* TEXT PROVIDED *
[start]

Shares of Common Stock underlying Substitute Awards, and Awards settled in cash, shall not reduce the number of shares of Common Stock remaining available for issuance under the Plan.

(g)

Notwithstanding anything to the contrary herein, all Awards shall be subject to regular vesting schedules pursuant to which no portion of the Award is scheduled to vest prior to the first anniversary of the date of grant. However, (i) for

purposes of Awards granted to Non-Employee Directors, any such Award shall be deemed to satisfy this minimum vesting requirement if such Award is granted on the date of the Corporation’s annual meeting of stockholders and vests on the date of

the Corporation’s annual meeting of stockholders immediately following the date of grant (but not less than 50 weeks following the date of grant), and (ii) subject to adjustments made in accordance with Section 5(e) above, up to 5% of the

2026 Plan Reserve may be granted without regard to this minimum vesting requirement.

Section 6

STOCK OPTIONS

(a)

The Committee may grant Options to Eligible Persons in the following forms: (1) ISOs; (2) QSOs, and (3) Non-qualified Stock Options. ISOs and QSOs may only be granted to those who meet the requirements of the U.S. or P.R. Code,

respectively. Each Option will be evidenced by an Award Agreement.

4

(b)

Except in the case of Substitute Awards, Options granted pursuant to the Plan shall have an exercise price of no less than the Fair Market Value of a share of Common Stock on the date the Option is granted. Except as provided in Section

5(e), the Committee shall not have the ability or authority to reprice, reduce the exercise price of outstanding Options or to grant any new Options or other Awards in substitution for or upon the cancellation of Options (including but not

limited to cash buyouts) previously granted which shall have the effect of reducing the exercise price of any outstanding Option without the approval of a majority of the Corporation’s stockholders. No dividends or dividend equivalents will

accrue or be paid with respect to any Option.

(c)

Subject to Section 5(g), each Option granted pursuant to the Plan shall become exercisable in accordance with the terms and conditions determined by the Committee. A

(d)

[end]

* WRITTEN INSTRUCTION A *
Rewrite the part of the stock plan text that opens with the words containing "2026 Plan Reserve" and closes with "an Award Agreement.", changing "Award Agreement" to "Option Agreement".
The stock plan text and the records are unrelated to each other.

* PROVIDED DATA *
[start]

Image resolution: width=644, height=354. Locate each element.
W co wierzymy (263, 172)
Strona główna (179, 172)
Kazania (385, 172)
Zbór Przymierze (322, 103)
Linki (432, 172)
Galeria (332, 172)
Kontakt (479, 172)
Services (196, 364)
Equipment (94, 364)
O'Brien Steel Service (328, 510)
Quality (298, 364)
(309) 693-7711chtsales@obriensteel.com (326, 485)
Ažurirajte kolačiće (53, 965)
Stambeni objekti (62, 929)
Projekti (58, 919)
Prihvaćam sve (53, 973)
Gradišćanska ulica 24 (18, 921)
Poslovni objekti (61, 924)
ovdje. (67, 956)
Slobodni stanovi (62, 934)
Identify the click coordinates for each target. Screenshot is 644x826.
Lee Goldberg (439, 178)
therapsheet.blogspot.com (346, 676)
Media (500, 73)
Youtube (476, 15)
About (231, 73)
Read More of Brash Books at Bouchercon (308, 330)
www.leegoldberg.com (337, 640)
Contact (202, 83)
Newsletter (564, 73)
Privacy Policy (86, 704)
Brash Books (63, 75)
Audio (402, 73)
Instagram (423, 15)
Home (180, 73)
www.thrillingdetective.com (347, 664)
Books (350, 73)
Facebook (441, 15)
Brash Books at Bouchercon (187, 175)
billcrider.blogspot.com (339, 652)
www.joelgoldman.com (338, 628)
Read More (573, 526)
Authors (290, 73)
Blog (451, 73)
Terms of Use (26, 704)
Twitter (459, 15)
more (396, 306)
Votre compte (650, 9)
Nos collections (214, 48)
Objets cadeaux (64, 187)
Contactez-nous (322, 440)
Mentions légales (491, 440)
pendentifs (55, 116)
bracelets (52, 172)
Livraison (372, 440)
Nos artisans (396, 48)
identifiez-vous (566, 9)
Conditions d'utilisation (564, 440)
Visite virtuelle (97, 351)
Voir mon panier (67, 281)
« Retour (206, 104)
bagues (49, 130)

[end]

* WRITTEN INSTRUCTION B *
Copy the lines of the records exactly as they appear, from the line containing "www.leegoldberg.com (337, 640)" through the end of the records.

* FINAL ANSWER A *
2026 Plan Reserve may be granted without regard to this minimum vesting requirement.

Section 6

STOCK OPTIONS

(a)

The Committee may grant Options to Eligible Persons in the following forms: (1) ISOs; (2) QSOs, and (3) Non-qualified Stock Options. ISOs and QSOs may only be granted to those who meet the requirements of the U.S. or P.R. Code,

respectively. Each Option will be evidenced by an Option Agreement.

* FINAL ANSWER B *
www.leegoldberg.com (337, 640)
Contact (202, 83)
Newsletter (564, 73)
Privacy Policy (86, 704)
Brash Books (63, 75)
Audio (402, 73)
Instagram (423, 15)
Home (180, 73)
www.thrillingdetective.com (347, 664)
Books (350, 73)
Facebook (441, 15)
Brash Books at Bouchercon (187, 175)
billcrider.blogspot.com (339, 652)
www.joelgoldman.com (338, 628)
Read More (573, 526)
Authors (290, 73)
Blog (451, 73)
Terms of Use (26, 704)
Twitter (459, 15)
more (396, 306)
Votre compte (650, 9)
Nos collections (214, 48)
Objets cadeaux (64, 187)
Contactez-nous (322, 440)
Mentions légales (491, 440)
pendentifs (55, 116)
bracelets (52, 172)
Livraison (372, 440)
Nos artisans (396, 48)
identifiez-vous (566, 9)
Conditions d'utilisation (564, 440)
Visite virtuelle (97, 351)
Voir mon panier (67, 281)
« Retour (206, 104)
bagues (49, 130)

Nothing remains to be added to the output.